As mentioned, training AI models is not akin to designing and releasing a new car because the former are nondeterministic. This means an AI developer may have a general purpose in mind for their design or engage in different decisionmaking about how a model should weigh various inputs. But the models will still operate in unpredictable and, in many ways, unknowable ways. While labs should be held accountable for knowingly releasing flawed tools, existing law likely already allows for that. State attorneys general have broad authority to shield the public from unfair and deceptive acts or practices. A better approach would focus on helping clarify enforcement of existing law rather than try to squeeze AI models into a paradigm that puts misguided liability on them for their users’ choices.
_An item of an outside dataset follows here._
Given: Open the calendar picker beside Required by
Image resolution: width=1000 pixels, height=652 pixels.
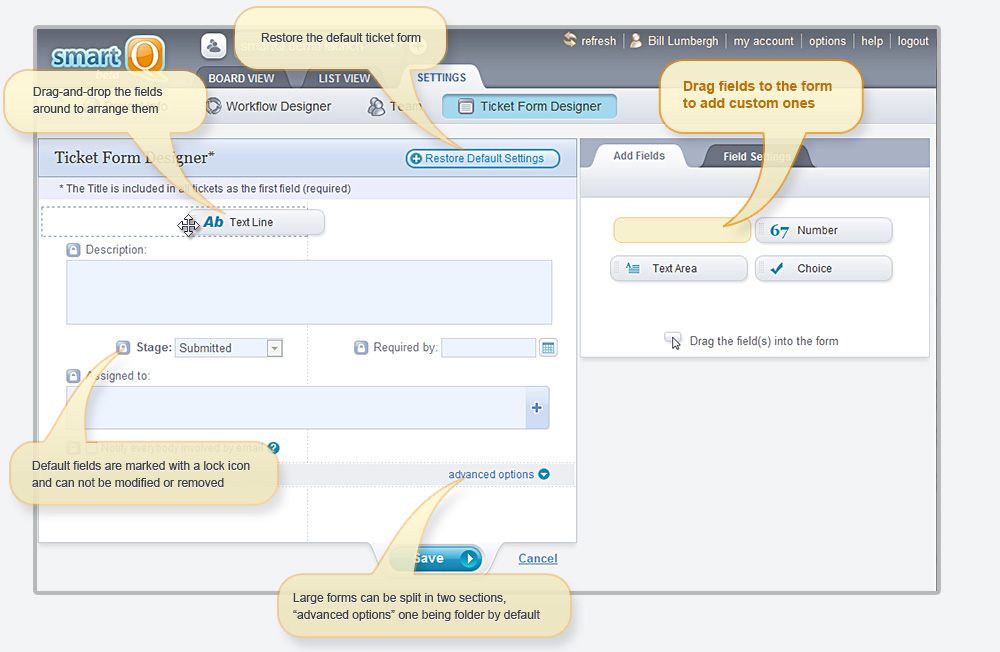Looking at the screenshot, I should pyautogui.click(x=548, y=348).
This proposal is especially flawed due to the inclusion of allowing private actors to file suit. It’s probable that litigators will exploit the ability to sue companies—rather than confining enforcement authority solely to the state attorney general—to sue the well-intentioned, yet resource-strapped innovators we’re counting on to build the future. Whereas big labs can handle such suits, smaller players may find themselves faced with difficult choices around litigation costs. Such costs mean fewer resources for developing or improving the product, even if the company ultimately wins in court. As a result, such litigation could make it harder for smaller players to potentially compete in the long run.

Conclusion

These flaws alone should give pause to the broad impact that this proposal could have for innovators and consumers; yet this analysis is far from exhaustive. There are many other shortsighted provisions that warrant alarm from all those seeking to advance an AI agenda that aligns with America’s reputation as an innovative and free society. For instance, Senator Blackburn would have Congress sunset Section 230. (A bad idea for free expression and innovation for many reasons, including ones that Jennifer’s and David’s previous work covered.) Hopefully, any successful federal policy framework for AI will better reflect an optimistic and light-touch approach to AI—not an approach that could burden entrepreneurship and hurt both consumers and innovators.